No. But we are discussing the issue of selecting DSpace sites of 
"scholarly" content vs other DSpace-based repositories out there which 
might have non-academic content in them. Right now, as far as I can make it 
out, Google is doing this selection manually by examining each repository. 
They realize that model won't scale up, and they are evaluation automated 
mechanisms to detect "research papers" in repositories as opposed to other 
kinds of content that they don't want to include. As you may have noticed, 
they're already excluding image content from Google Scholar that exists in 
some of the DSpace repositories their already harvesting.

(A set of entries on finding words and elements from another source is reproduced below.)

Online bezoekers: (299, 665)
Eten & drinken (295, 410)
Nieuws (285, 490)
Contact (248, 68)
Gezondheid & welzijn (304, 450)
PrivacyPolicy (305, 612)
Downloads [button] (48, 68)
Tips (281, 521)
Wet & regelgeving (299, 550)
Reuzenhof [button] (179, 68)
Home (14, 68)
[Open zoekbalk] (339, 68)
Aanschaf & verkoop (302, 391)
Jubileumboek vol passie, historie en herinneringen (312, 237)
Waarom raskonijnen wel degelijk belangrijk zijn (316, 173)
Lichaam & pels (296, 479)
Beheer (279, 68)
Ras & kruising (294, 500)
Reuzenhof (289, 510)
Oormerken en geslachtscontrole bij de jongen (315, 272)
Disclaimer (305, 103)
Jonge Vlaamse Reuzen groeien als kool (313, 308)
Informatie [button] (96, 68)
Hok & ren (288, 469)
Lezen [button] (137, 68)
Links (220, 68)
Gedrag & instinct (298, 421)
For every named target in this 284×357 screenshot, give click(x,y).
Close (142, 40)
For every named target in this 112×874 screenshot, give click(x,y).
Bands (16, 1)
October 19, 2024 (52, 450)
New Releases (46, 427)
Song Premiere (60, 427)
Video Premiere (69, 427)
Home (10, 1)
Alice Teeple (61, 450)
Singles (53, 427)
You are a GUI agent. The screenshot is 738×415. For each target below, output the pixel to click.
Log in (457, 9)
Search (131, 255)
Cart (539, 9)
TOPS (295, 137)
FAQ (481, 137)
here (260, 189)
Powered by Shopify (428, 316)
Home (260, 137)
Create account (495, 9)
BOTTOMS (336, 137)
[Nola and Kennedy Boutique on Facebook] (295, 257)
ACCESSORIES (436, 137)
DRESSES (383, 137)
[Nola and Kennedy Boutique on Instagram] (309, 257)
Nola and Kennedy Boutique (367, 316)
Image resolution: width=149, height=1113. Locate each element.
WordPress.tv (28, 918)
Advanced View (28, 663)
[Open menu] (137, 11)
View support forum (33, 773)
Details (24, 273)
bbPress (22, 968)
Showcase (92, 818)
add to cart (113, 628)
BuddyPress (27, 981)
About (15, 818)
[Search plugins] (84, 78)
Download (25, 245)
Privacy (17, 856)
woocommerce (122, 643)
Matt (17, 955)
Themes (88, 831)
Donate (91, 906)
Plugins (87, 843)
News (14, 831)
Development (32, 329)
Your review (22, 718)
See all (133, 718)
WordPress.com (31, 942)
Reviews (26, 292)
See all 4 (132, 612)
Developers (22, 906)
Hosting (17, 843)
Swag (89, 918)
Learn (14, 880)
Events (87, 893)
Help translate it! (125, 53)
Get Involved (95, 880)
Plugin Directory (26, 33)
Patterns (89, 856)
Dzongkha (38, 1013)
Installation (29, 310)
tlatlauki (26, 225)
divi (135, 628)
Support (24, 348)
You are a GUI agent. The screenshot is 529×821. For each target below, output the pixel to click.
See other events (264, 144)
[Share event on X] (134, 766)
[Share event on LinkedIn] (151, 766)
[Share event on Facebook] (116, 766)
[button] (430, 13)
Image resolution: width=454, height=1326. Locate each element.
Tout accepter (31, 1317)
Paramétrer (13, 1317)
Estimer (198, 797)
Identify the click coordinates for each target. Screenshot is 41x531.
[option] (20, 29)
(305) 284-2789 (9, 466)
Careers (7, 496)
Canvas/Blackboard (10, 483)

>And will/does/should it differentiate between 'production' DSpace
>instances and the numerous 'test' instances, which may or may not stay
>around and contain 'real' content?

A point that I have recently made, when they were complaining about the 
Handles in Harvard's repository.
So for now I've asked them to exclude repositories that use the 
default/test Handle namespace of 123456789.
If a DSpace site has real Handles and open access content then there's not 
a whole lot that we or Google could do to inform them of it's production 
status...

>I assume right now, to identify a DSpace and what's in it, they're using
>some sort of heuristic; but due to people's customisations, diverging
>uses of DSpace and a rapidly-evolving platform, that approach doesn't
>feel like it'll last long.

They're using the registry on the DSpace wiki to find live repositories: 
http://wiki.dspace.org/DspaceInstances and I didn't put any on that list 
that I *knew* to be in test or pilot mode...
beyond that they're selecting stuff out of these repositories based on 
their native characteristics (i.e. however Google recognizes a "research 
document", broadly defined).
But the UI customizations are preventing them from also harvesting the 
associated metadata successfully.

>I think any mechanism we come up with, such as those Andy Powell 
>suggested, should also take into account the above issues.

Yep.

MacKenzie